Note: The bandwidth of the Gaussian kernel was computed as hGauss = 0.9 × min(σ, SIQR) × n-1/5, where σ is the standard deviation, SIQR is the standardised interquartile range (i.e. the interquartile range of the data sample divided by the interquartile range of the standard normal density) and n is the number of observations; see Silverman, Density Estimation for Statistics and Data Analysis, p. 48, formula (3.31).
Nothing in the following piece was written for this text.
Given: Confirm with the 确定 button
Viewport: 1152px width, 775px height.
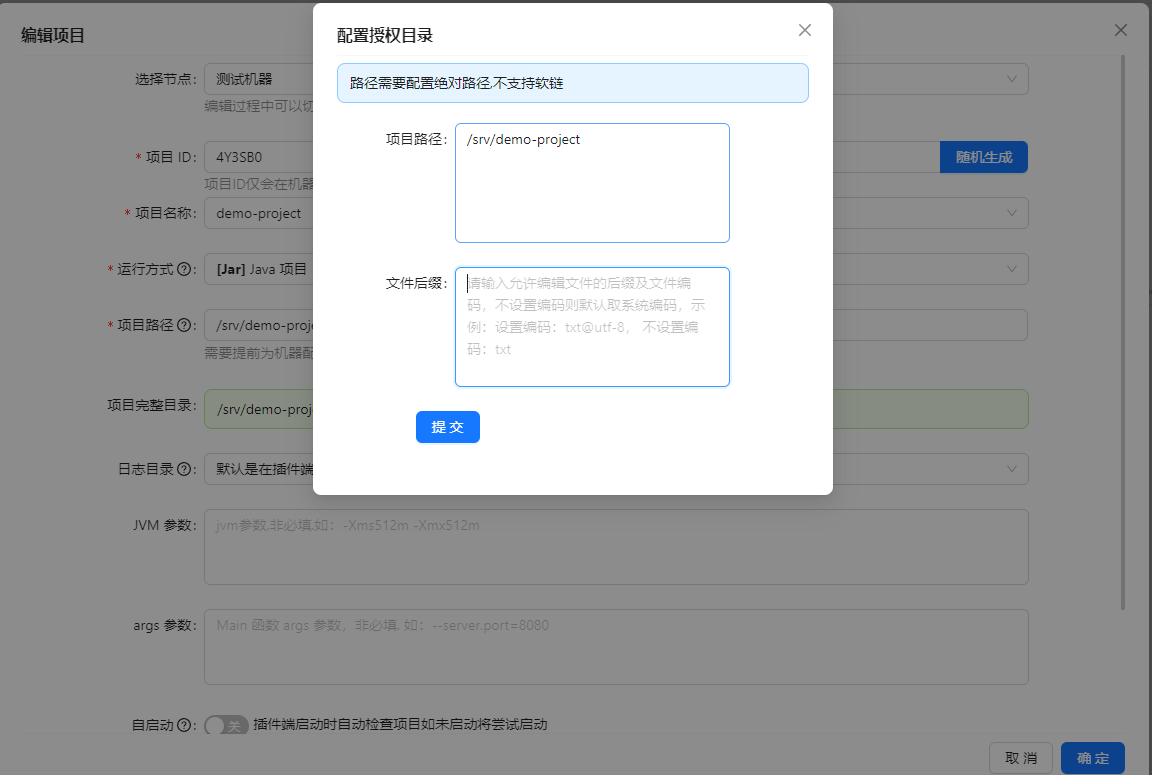Looking at the screenshot, I should pyautogui.click(x=1092, y=758).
The bandwidth of the Epanechnikov kernel was chosen subjectively in the range from 0.75×hGauss to 1.25×hGauss.

Fig. 4: Histogram

Fig. 4: Histogram

Fig. 5: Probability density estimations

Fig. 5: Probability density estimations

7. Test of normality

The Lilliefors test of normality was used. The test statistic of 0.090 is less than the cutoff value of 0.135 for a 95% level test. Thus we cannot reject the hypothesis of normality at the 95% level of significance. Normal probability plot of the sample is presented in Figure 6.

Fig. 6: Normal probability plot

Fig. 6: Normal probability plot

 


References:

Conover, W. J.:Practical Nonparametric Statistics, Third Edition. John Wiley & Sons, Inc., New York - Chichester - Weinheim - Brisbane - Singapore - Toronto, 1999.
Houghton, Arthur:Coins of the Seleucid Empire from the Collection of Arthur Houghton. The American Numismatic Society, New York, 1983. (abbr. CSE)
Houghton, Arthur; Spaer, Arnold (with the assistance of Catharine Lorber):Sylloge Nummorum Graecorum. Israel I. The Arnold Spaer Collection of Seleucid Coins. Italo Vecchi Ltd., London, 1998. (abbr. SNG Spaer)
Silverman, B.W.:Density Estimation for Statistics and Data Analysis. Chapman and Hall, London - New York - Tokyo - Melbourne - Madras, 1993 (reprint of the first edition published in 1986).